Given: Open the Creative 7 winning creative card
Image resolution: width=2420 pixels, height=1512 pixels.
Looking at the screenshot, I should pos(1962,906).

...

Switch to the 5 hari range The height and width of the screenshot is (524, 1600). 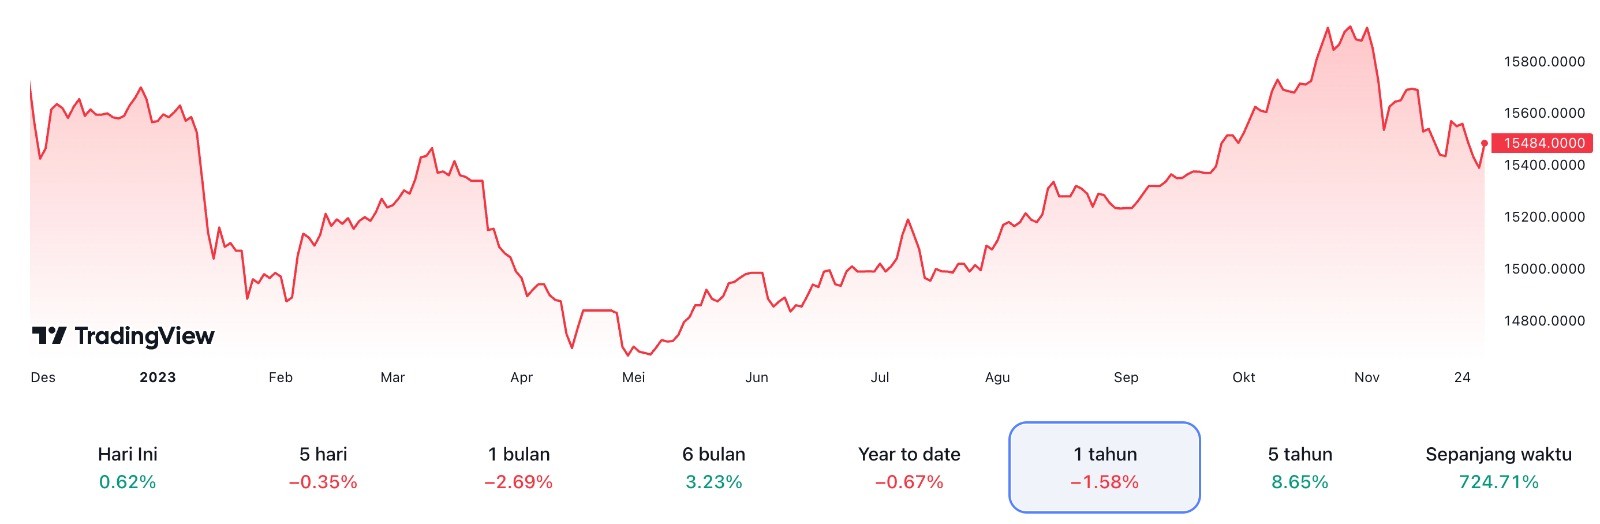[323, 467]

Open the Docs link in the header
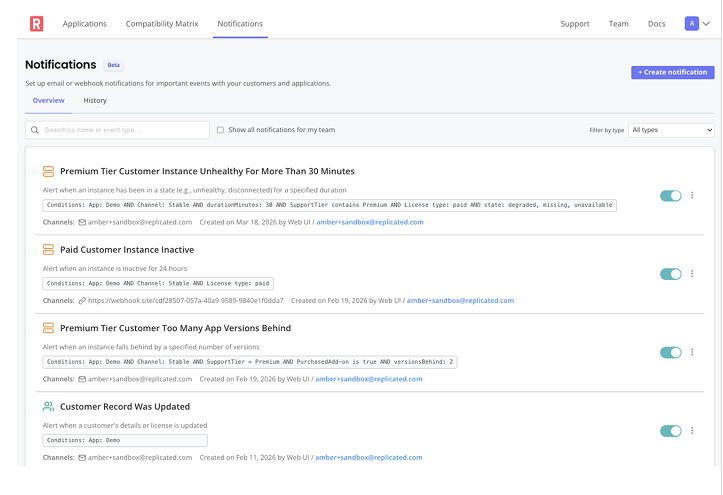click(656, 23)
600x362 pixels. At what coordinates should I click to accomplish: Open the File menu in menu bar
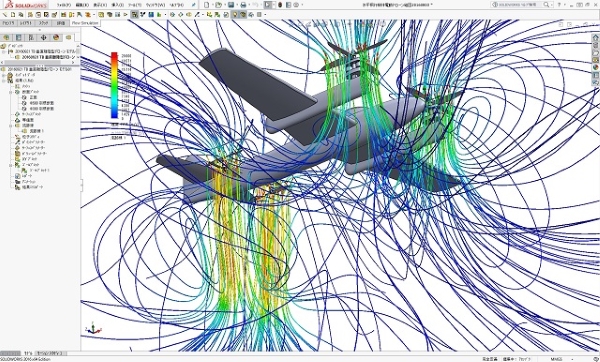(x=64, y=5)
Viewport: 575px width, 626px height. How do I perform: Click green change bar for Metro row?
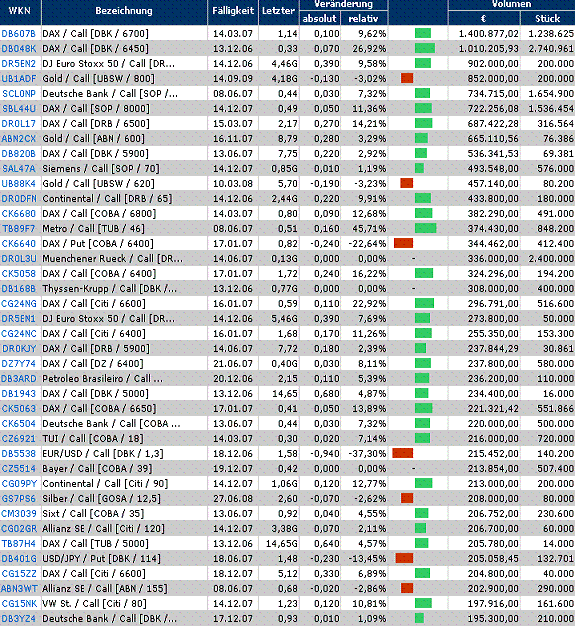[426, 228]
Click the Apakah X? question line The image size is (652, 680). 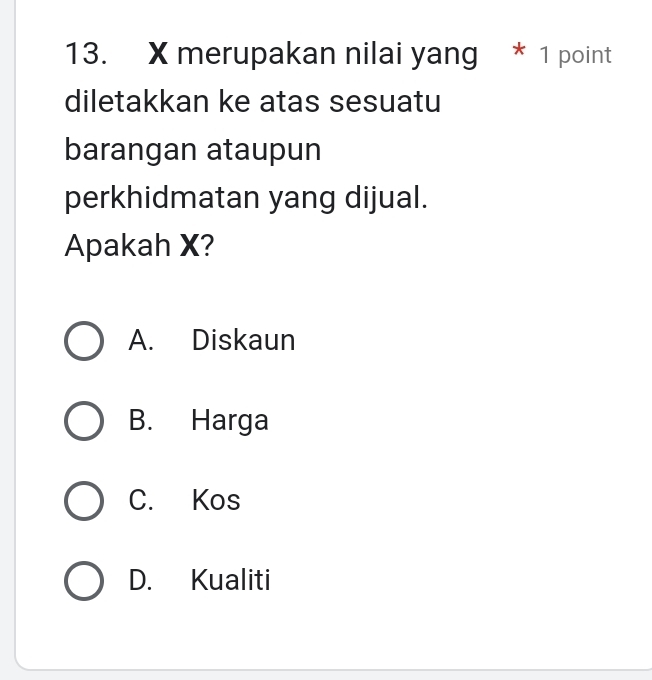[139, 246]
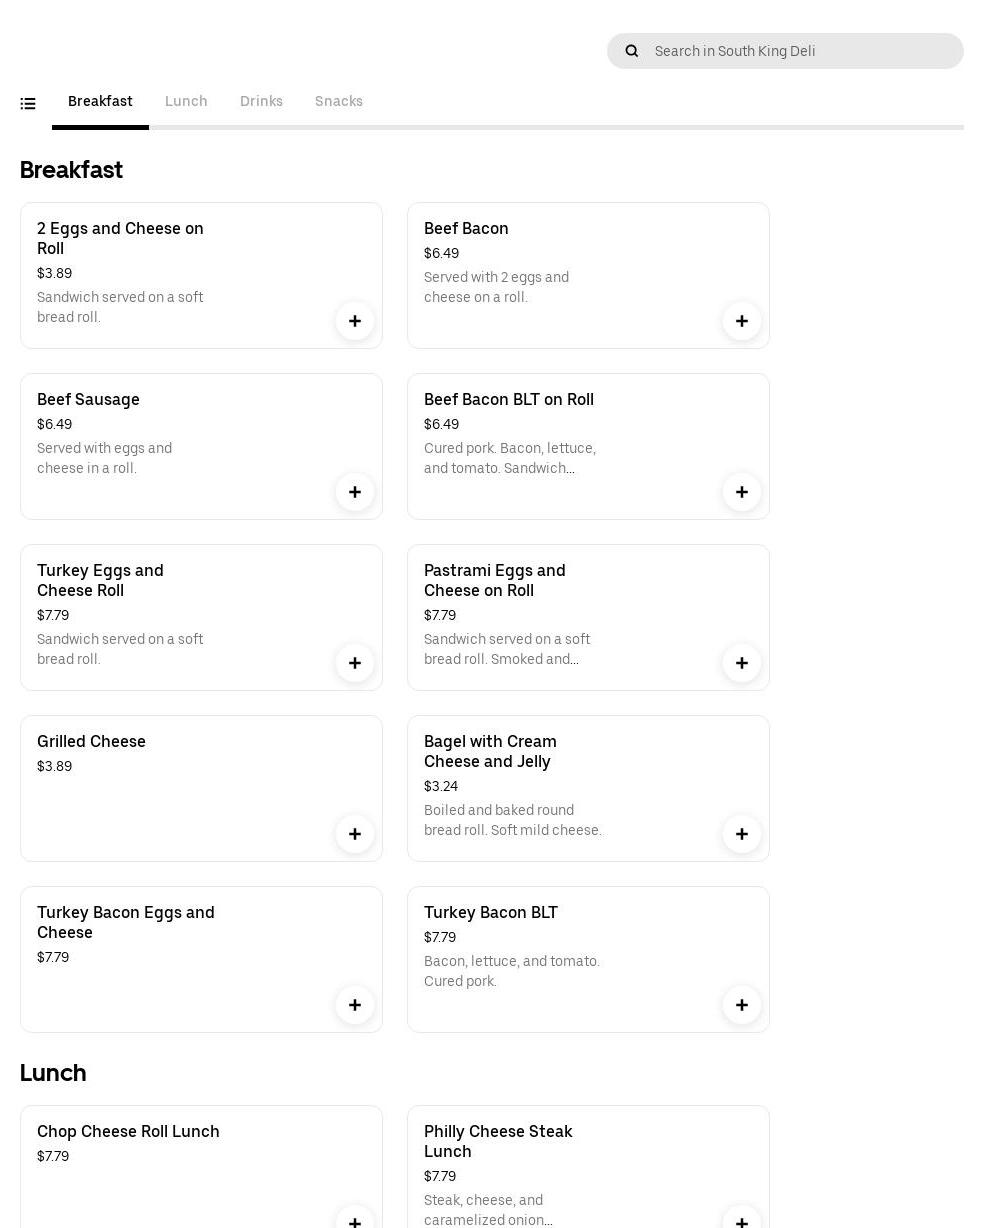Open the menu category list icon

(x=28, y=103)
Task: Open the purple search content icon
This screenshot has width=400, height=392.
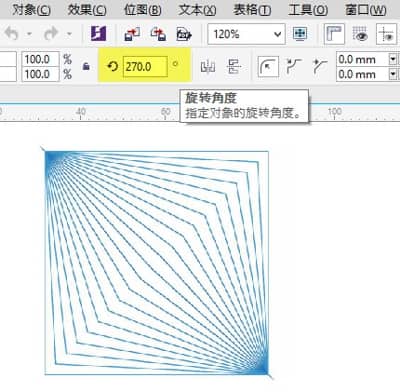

...

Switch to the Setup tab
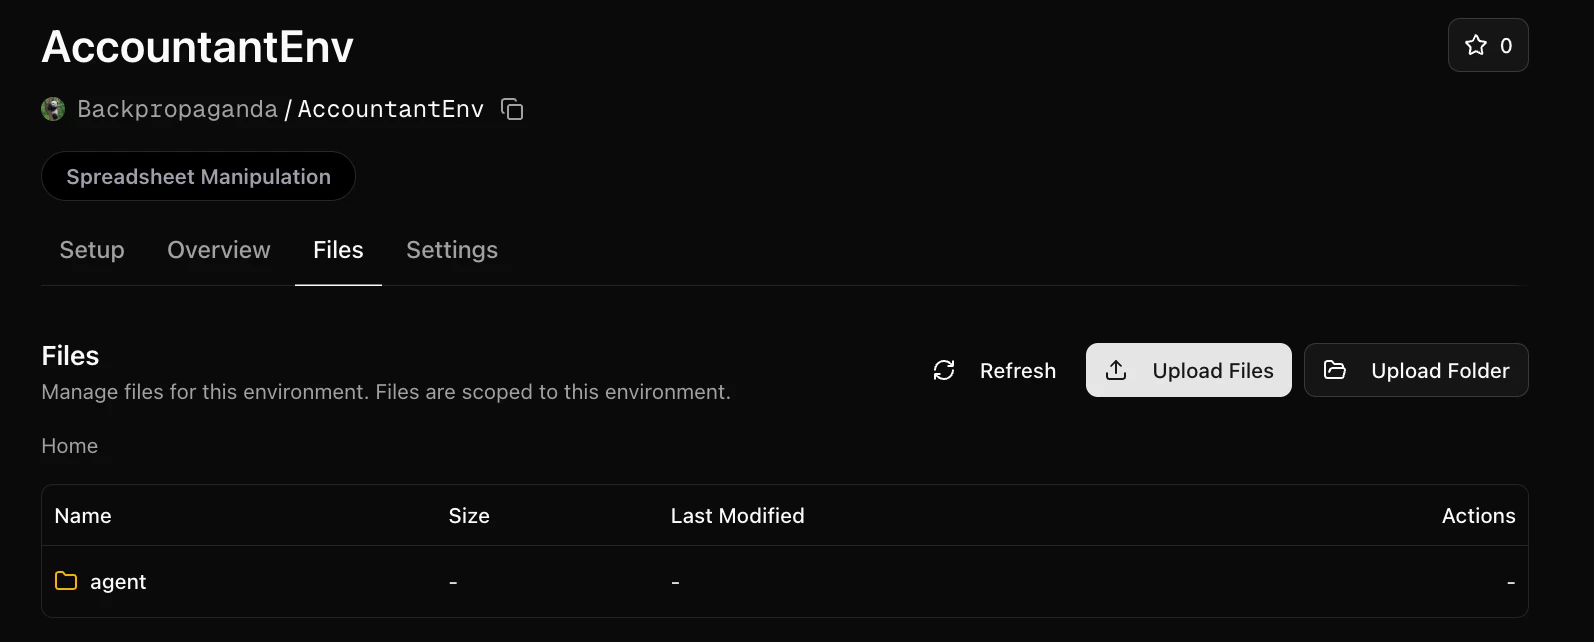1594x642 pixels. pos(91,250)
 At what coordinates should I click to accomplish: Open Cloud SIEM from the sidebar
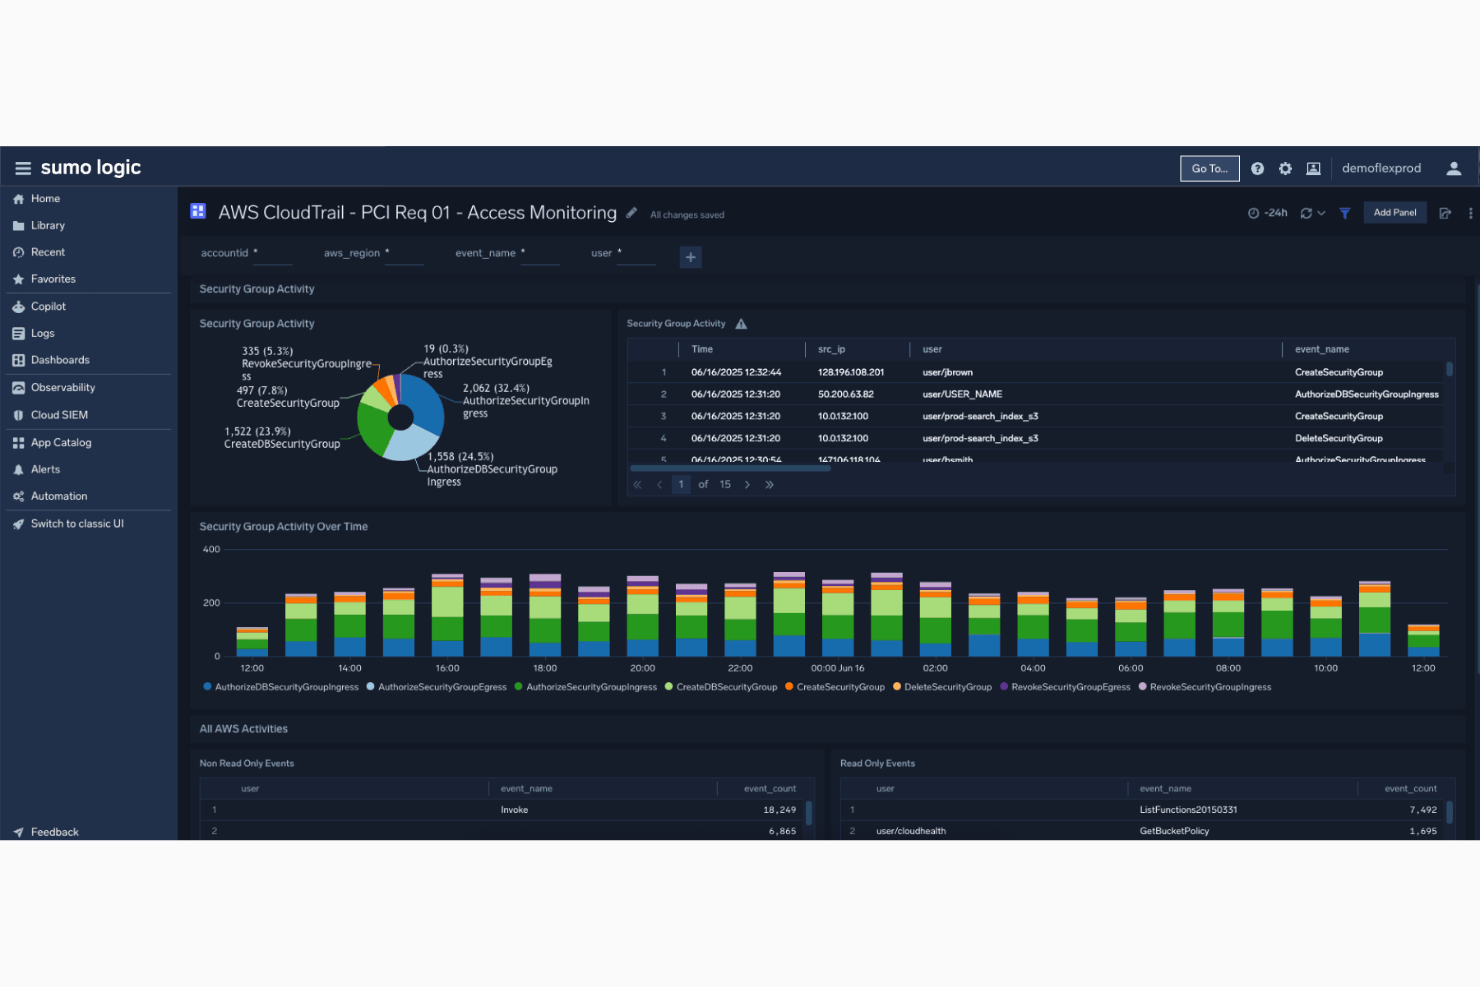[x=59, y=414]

# Instructions to follow
Using the entries above, give again exactly the lines from the line holding "Task: Open the purple search content icon" through the line holding "This screenshot has width=400, height=392.". Include both end lines and nothing else.

# Answer space
Task: Open the purple search content icon
This screenshot has width=400, height=392.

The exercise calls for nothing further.